In most of her stories, there's no FTL travel, but there is FTL communication.
 
oh
my story doesnt have FTL. FTL is too crazy for me to handle in a story
it's just a spacetime without any order... like one lives as if all of it existed at once
but people get causally disconnected
 
1:38 PM
A family of 4 is returning home, after ~ a decade doing admin work on a colony planet. At the last minute, the parents get separated, so they end up going on different ships, with each parent taking one kid.
 
The ships take different routes. When they meet up, one half of the family has aged ~10 years more than the other half.
 
tough
 
It might be more than 10 years. Maybe 20.
 
what is the name of this story
 
1:40 PM
It'd certainly have an impact on the relationships.
 
like in the Interstellar movie
 
@RyderRude Sorry. I read it years ago. I'd have to do some detective work to track it down.
 
it's ok
there is this list en.m.wikipedia.org/wiki/…

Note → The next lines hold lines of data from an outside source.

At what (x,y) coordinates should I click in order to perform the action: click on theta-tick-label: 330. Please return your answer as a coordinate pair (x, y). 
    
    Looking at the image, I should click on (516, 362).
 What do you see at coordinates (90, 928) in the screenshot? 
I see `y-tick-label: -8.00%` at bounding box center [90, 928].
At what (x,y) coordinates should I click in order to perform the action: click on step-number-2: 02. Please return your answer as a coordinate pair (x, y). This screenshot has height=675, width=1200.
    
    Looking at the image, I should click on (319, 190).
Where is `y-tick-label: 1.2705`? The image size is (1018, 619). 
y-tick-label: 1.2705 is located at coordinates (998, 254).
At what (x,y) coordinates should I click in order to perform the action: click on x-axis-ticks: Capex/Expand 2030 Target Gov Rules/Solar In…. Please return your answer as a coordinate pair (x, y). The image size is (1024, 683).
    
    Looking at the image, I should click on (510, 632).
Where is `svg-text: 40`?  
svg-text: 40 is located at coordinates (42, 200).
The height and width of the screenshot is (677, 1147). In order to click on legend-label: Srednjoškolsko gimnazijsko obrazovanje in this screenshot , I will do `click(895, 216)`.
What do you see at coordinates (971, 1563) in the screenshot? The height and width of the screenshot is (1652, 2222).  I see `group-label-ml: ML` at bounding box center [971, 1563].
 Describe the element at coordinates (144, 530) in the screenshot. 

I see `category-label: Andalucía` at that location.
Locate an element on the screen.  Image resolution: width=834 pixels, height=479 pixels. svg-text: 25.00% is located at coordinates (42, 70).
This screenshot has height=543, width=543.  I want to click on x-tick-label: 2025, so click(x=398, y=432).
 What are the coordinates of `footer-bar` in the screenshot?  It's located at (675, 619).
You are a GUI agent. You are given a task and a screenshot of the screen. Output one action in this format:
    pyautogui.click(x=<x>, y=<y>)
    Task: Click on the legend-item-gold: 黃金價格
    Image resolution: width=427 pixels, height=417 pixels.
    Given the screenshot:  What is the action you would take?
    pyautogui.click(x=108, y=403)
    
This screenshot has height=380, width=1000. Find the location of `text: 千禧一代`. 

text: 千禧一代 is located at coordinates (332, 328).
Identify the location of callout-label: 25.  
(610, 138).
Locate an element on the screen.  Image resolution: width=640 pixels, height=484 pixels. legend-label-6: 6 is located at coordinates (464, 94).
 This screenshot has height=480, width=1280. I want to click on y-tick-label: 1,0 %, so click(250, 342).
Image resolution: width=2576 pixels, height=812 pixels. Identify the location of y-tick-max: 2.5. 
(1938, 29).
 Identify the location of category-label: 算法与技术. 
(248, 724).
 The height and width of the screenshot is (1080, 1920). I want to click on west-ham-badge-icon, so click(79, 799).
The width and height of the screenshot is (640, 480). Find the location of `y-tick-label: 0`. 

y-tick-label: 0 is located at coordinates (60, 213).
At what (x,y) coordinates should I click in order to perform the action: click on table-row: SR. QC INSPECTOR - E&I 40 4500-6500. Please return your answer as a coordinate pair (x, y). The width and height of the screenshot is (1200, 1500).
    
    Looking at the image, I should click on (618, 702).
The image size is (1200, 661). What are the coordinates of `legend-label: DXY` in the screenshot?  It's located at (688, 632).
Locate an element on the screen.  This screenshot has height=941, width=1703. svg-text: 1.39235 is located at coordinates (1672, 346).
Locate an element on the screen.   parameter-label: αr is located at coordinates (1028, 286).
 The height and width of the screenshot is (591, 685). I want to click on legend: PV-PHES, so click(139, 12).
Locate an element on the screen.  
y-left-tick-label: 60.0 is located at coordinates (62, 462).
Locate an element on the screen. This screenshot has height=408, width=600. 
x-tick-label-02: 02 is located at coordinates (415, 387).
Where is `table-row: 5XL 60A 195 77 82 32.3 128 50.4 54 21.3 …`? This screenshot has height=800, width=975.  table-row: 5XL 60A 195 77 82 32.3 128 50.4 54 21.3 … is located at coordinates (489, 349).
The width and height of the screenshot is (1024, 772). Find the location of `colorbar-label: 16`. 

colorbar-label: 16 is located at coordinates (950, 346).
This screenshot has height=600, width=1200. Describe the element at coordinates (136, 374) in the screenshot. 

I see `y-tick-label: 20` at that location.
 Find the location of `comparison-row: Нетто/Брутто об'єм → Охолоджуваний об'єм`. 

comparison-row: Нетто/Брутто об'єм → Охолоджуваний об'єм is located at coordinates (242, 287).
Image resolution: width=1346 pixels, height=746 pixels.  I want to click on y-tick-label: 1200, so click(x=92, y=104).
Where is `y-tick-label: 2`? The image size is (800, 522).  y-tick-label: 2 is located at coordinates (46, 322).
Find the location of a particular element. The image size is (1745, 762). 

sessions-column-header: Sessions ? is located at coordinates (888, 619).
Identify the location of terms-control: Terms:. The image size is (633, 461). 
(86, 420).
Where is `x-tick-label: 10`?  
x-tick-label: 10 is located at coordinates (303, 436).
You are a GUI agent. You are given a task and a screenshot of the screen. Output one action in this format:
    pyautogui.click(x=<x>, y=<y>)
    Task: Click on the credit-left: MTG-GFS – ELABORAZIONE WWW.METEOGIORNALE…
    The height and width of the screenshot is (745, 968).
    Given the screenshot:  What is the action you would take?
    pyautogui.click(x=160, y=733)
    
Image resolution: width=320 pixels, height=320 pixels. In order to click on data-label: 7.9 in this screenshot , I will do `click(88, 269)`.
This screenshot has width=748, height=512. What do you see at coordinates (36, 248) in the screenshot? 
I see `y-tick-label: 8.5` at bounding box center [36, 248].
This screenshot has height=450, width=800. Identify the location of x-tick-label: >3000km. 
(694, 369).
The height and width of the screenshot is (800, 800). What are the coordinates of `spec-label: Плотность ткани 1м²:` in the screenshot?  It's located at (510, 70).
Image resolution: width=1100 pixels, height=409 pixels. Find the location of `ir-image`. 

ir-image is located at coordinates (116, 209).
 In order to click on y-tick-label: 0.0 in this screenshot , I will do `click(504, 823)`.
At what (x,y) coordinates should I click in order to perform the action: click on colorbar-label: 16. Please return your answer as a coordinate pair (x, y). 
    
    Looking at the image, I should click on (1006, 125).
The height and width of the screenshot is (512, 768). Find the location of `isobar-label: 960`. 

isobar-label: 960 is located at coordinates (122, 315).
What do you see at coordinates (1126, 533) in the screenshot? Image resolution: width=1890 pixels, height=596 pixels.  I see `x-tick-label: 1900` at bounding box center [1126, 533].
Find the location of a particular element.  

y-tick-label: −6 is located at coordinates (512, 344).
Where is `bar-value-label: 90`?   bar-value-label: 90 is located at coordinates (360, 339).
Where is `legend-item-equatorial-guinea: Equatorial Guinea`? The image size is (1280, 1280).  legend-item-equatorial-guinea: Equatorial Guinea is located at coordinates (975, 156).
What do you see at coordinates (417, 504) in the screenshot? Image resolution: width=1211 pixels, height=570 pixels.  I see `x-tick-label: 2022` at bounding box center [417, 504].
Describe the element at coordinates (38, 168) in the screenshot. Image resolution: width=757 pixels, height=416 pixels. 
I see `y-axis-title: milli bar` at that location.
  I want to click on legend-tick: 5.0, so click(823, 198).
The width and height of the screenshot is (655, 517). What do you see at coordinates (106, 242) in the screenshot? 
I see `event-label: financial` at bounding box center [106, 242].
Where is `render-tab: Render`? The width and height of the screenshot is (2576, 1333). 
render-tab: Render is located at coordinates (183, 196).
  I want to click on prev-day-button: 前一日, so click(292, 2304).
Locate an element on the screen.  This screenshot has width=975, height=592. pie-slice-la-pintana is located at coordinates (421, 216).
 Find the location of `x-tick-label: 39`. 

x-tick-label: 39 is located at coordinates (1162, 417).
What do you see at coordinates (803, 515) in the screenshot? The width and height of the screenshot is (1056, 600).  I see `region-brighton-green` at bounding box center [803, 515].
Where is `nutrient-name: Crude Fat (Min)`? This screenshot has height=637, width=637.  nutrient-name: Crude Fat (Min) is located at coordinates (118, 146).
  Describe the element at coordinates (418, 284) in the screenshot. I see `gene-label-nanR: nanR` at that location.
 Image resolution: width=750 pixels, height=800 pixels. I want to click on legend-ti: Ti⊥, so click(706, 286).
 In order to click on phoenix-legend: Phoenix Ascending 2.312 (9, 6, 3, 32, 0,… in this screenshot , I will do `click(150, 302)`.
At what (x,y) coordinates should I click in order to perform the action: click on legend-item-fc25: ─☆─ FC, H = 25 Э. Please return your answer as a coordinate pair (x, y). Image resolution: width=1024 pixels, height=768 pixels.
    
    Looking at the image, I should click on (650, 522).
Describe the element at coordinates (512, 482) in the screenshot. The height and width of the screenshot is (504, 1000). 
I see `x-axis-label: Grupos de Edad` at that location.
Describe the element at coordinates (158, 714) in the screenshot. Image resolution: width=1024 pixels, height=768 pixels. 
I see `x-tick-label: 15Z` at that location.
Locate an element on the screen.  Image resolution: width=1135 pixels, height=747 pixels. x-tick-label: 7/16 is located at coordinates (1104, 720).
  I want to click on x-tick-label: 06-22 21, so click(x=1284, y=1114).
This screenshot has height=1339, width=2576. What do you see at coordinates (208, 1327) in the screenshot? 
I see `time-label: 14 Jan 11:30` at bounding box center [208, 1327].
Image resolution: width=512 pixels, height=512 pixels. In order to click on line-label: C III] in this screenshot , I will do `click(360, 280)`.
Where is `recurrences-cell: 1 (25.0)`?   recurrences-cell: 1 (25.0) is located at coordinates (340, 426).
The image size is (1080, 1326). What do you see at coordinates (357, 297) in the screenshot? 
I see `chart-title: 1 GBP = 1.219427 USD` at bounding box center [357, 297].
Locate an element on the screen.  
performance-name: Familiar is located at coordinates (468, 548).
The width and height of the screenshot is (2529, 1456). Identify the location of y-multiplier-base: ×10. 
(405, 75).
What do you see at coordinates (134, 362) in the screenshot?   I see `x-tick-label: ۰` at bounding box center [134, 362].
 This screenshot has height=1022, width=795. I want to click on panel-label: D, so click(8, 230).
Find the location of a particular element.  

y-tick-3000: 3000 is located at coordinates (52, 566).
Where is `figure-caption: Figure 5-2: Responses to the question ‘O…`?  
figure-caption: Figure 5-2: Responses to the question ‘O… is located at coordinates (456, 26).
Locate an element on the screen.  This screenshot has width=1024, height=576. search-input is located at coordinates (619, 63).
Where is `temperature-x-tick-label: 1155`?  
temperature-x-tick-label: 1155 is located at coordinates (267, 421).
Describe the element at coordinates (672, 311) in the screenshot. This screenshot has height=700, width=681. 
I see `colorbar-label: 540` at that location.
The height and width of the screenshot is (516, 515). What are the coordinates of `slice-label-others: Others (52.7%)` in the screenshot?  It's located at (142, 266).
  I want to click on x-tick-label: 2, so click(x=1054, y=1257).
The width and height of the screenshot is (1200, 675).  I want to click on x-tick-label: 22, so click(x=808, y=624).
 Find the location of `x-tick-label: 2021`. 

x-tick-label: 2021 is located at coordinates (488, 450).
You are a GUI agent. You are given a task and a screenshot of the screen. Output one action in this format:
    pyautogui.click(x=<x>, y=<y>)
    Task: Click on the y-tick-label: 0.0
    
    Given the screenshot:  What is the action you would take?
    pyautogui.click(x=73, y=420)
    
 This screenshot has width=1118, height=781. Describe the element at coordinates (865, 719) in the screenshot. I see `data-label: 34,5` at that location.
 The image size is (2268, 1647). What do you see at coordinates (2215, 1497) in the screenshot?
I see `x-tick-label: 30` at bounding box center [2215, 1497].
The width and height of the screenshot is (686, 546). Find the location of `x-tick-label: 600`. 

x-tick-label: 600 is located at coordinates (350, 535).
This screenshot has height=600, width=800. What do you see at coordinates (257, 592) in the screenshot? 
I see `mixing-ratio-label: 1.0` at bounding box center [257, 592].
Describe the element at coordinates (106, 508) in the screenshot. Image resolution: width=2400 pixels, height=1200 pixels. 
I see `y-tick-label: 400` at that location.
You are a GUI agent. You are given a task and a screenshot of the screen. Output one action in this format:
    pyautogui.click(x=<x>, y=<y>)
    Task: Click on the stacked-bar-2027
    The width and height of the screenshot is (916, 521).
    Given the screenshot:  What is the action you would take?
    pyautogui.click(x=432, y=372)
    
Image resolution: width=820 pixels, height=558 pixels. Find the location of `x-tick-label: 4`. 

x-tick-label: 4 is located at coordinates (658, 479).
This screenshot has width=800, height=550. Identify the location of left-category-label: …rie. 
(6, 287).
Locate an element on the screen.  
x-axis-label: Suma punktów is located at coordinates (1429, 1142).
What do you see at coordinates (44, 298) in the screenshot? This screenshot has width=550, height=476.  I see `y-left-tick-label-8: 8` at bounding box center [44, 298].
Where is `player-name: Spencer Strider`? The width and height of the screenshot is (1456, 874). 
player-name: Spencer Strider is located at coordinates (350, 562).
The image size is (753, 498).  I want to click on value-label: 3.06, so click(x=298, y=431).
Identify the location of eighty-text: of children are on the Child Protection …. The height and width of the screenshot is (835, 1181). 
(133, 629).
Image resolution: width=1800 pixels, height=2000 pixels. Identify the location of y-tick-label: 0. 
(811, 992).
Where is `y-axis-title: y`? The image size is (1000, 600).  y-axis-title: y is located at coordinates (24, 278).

@PM2Ring do u think the QM multiverse is certainly a misinterpretation of QM
i get these vibes from it. but given that all theories give some multiverse, it is maybe a partially correct interpretation
 
LeGuin had some great titles, eg The Word for World Is Forest
@RyderRude Maybe. ;) I have mixed feelings about the various flavours of Many Worlds.
 
yeah. u once told me about the stack of cards version.. it somehow made my objections go away
 
1:51 PM
I suspect that we're incapable of perceiving some fundamental aspect of time. And if we could perceive that aspect, it would all fall into place, and be obvious.
 
i too agree with that. humans are only capable of perceiving classical time. the quantum gravity equivalent of time is outside our limits
 
Oct 7, 2019 at 11:29, by PM 2Ring
Greg Egan explores this in his novel Permutation City and short story Dust with his "Dust Theory". There's a FAQ, but it may not make a lot of sense without reading the story(s).
Oct 7, 2019 at 11:33, by PM 2Ring
Crudely, if you make a movie of the world, and cut the film up into separate frames, and put the frames in a big pile, the causal relationships between the frames still exist even though the linear sequence of time is no longer imposed by the physical layout of the frames.
 
really trippy
 
2:08 PM
I have a fondness for Cramer's Transactional interpretation, but unfortunately no-one has been able to make it work for anything more complicated than "one atom emits a photon, another atom absorbs a photon".